Back to school

By November 27, 2018Australian Politics

In the House of Representatives, Greens member Adam Bandt asked the Prime Minister, Scott Morrison, if he would praise the many thousands of school children who are ‘going on strike’ by not going to school this Friday1. Morrison stated that his government took climate change very seriously and reeled off a series of largely ineffectual policies which have allowed Australia’s emissions to rise rapidly ever since the carbon price was repealed2. Morrison then said: “…I tell you what we are also committed to; kids should go to school … we don’t support the idea of kids not going to school to participate in things which can be dealt with outside of school … we do not support our schools being turned into parliaments.” He added: “We think kids should be in school learning … what we want is more learning in schools and less activism in schools.”1 I too would prefer it if schools didn’t feel the need to turn into parliaments, and they probably wouldn’t, if our current parliament hadn’t been turned into a schoolyard.

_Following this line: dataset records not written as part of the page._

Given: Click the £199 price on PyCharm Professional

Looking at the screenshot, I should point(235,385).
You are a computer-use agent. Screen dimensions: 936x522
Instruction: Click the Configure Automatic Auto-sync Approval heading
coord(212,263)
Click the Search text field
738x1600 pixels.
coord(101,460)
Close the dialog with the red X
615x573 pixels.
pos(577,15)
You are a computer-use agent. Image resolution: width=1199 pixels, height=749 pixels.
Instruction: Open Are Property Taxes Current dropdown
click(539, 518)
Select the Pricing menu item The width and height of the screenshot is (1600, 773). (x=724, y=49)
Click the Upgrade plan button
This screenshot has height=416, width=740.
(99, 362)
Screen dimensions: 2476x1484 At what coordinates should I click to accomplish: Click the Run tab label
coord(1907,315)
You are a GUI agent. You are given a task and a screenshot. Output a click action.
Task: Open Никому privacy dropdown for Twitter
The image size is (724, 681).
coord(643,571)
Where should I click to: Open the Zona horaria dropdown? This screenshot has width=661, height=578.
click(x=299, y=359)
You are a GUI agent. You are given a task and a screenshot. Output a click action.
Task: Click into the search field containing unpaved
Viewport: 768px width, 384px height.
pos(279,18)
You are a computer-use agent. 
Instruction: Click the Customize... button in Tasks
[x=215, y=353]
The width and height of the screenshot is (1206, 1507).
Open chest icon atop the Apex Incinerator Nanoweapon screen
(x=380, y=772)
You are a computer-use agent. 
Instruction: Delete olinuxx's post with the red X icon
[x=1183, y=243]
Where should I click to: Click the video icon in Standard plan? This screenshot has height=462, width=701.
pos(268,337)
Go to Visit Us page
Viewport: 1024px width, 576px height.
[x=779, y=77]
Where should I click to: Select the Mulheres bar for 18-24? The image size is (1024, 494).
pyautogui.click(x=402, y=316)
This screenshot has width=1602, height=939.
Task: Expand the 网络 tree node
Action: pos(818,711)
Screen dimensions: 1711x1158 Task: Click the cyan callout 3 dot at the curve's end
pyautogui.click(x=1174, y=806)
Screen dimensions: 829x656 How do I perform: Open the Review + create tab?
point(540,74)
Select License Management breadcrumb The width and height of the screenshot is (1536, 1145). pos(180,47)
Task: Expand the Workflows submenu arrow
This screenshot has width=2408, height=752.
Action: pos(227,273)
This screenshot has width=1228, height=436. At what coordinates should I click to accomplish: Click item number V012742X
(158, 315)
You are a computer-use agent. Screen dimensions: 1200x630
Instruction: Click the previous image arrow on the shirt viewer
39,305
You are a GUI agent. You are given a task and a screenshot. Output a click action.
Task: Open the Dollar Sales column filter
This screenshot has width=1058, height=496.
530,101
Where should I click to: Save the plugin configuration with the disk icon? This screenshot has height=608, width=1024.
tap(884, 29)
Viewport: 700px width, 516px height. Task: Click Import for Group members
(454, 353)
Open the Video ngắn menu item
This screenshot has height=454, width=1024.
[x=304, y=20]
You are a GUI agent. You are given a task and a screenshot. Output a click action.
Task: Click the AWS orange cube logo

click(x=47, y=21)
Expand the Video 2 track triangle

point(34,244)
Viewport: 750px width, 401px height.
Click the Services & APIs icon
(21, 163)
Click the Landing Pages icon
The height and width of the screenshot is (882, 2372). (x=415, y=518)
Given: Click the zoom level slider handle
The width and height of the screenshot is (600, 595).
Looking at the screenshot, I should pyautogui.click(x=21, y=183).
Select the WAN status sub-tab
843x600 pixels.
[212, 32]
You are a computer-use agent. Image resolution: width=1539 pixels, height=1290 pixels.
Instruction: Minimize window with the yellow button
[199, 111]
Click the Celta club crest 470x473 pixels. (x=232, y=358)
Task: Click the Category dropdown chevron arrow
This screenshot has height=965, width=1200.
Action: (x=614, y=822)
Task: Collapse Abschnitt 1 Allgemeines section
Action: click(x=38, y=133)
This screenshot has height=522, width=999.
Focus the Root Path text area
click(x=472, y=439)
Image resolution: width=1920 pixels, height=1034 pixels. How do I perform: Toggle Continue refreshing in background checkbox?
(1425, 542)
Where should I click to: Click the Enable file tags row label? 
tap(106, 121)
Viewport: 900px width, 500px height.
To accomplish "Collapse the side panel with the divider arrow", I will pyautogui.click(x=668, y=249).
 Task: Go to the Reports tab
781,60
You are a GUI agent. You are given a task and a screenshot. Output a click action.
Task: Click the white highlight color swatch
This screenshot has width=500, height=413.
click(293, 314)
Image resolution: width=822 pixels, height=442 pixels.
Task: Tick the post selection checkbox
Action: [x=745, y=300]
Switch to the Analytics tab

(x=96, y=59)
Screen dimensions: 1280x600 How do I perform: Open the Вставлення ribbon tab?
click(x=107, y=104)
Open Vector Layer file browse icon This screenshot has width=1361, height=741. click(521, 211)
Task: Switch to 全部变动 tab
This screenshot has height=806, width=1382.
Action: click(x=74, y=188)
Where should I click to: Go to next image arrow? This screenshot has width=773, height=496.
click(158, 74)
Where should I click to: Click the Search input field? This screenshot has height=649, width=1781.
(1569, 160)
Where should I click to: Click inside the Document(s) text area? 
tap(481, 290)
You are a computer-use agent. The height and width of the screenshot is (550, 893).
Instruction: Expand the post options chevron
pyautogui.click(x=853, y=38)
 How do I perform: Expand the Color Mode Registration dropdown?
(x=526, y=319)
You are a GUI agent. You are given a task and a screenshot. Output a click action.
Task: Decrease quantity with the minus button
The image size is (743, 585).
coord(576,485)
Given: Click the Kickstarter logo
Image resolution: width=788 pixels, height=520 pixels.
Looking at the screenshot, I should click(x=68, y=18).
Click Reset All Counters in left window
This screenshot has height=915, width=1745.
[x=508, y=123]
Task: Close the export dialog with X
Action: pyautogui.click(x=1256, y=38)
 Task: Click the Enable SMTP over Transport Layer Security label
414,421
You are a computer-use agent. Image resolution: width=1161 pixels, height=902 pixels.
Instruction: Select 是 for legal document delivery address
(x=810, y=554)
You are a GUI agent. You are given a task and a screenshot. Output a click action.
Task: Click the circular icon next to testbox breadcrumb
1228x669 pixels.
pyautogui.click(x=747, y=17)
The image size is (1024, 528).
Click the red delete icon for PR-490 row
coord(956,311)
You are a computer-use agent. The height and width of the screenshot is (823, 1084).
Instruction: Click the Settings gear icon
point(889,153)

It is difficult to understand what is happening in a political party which is continuing along its coal-fired path, despite its recent hammering in the Wentworth by-election3 and the Victorian state election4 which were in part caused by this chosen path. The fact that Morrison could be spooked by children planning a strike5 says much about his limited purview and perhaps his limited intellect. In addition, the fact that children are so desperate that they are willing to take such action speaks volumes about where we are, with governments doing nothing to help preserve a planet that these children will inherit. In other countries, such as Pakistan, Colombia and the Netherlands, legal argument like that in a pending case in the US Supreme Court, has argued that governments have a constitutional duty to protect citizens from such a global threat. In the Netherlands, the courts have ordered the Dutch government to cut emissions by 25% from 1990 levels by 20205.

Governments need to realise that this planet will eventually belong to children, we are just minding it for them, and we owe it to them to hand over a planet that is habitable. Not doing so would be the greatest crime against humanity one could imagine.